===== 本文
4人の黒人退役軍人(ポール・オーティス・エディ・メルヴィン)が主人公で、戦争中に同じ隊に所属していた4人は、戦死した隊長ノーマンの遺骨と地中に隠した金塊を探し出すため再びベトナムを訪れる。物語の途中でベトナム戦争当時の回想シーンが描かれ、モハメド・アリやキング牧師、マルコムⅩの映像やサイゴンでの処刑の映像など、実際の記録映像なども効果的に随所に差し込まれており、現在の旅と戦時中の回想シーンを行き来しながら話が進んでいく。
4人とポールの息子デヴィッドを加えた5人は、ガイドのヴィンにジャングル手前まで案内してもらい、5人だけでノーマンの遺骨と金塊を探すため過酷なジャングルの奥地に入っていく。かつての戦場であったジャングルを進む中で当時の悲惨な経験を思い出し、今もなお残る心の傷に悩まされる。ポールはPTSDという精神病に苦しんでいる。様々な感情を抱きながらも捜索を続けていくと、土に眠っている金塊を発見することに成功する。さらにノーマンの遺骨も発見することができた。見つけた金塊は、帰国した際に同胞(黒人)の大義のために使おうと当時提案したノーマンの意思を尊重するものと金を目の前にし自己の利益にしようと考えるものと意見が対立する。仲違いをしながらもジャングルを抜けようとするが、その道中にエディが地雷を踏んで爆死してしまう。エディだけでなくデヴィッドも地雷に足を掛けてしまうが、そこにフランス人の地雷処理を行っているボランティア集団(LAMB)が現れ何とか命は救かった。この地雷の爆破シーンで、半世紀ほど経った今でも、間接的ではあるが「戦争」は続いているのだと痛感した。
==========
> 問題文
本文によると、エディはどのようにして命を落としましたか。
===== データ
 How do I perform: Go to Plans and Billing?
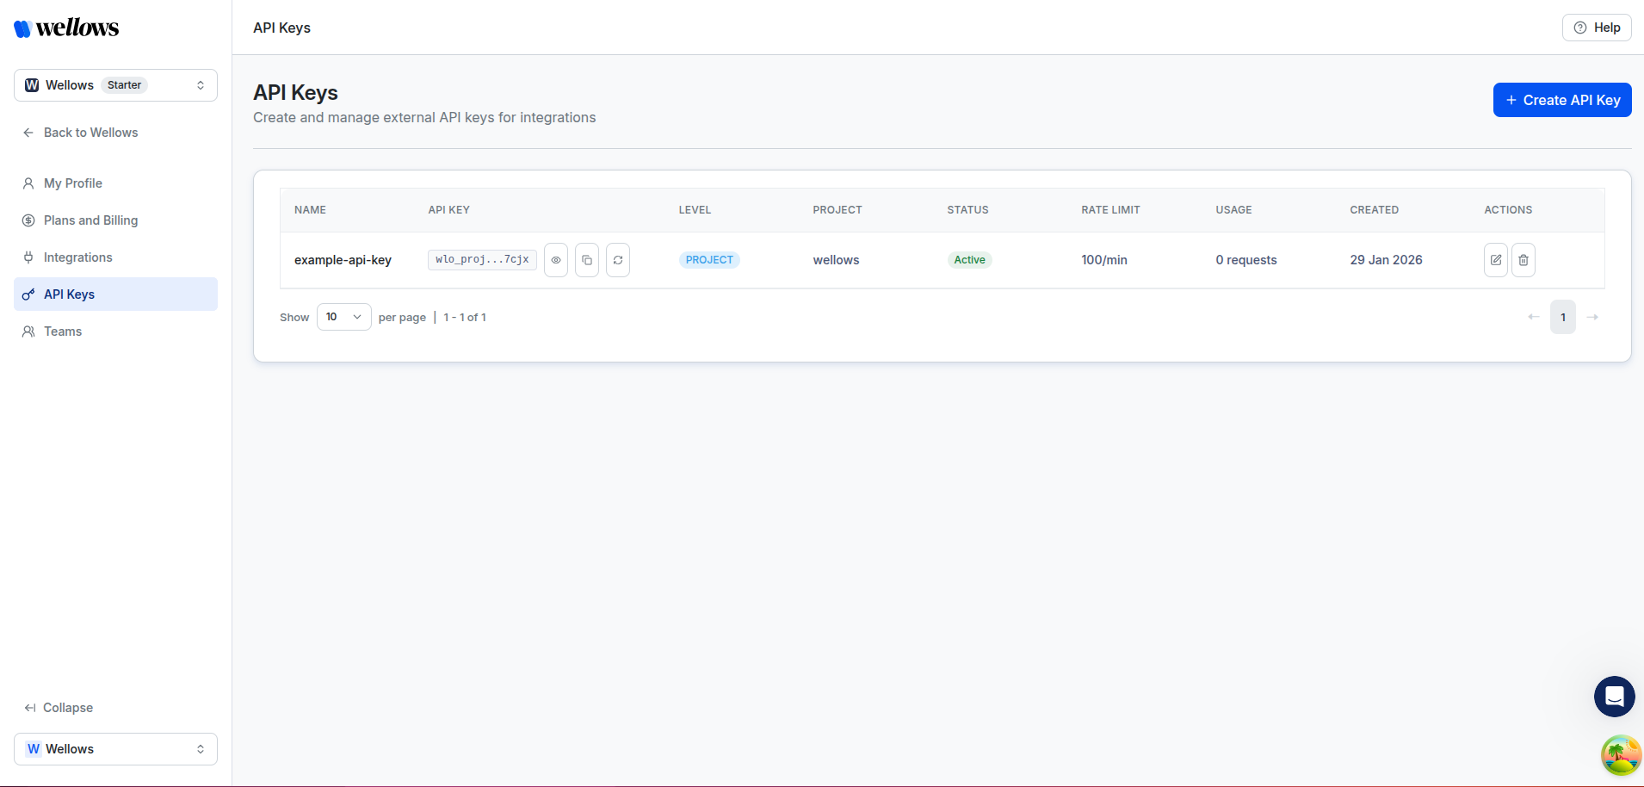(x=90, y=220)
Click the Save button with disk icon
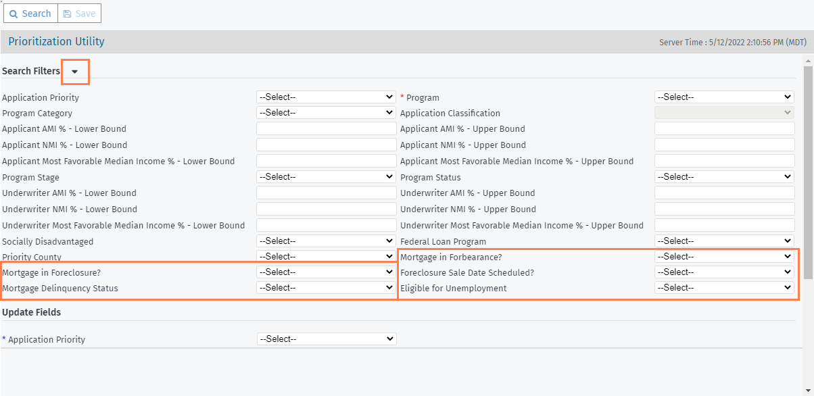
==========
> 解答
ジャングルを抜けようとする道中で地雷を踏み、爆死しました。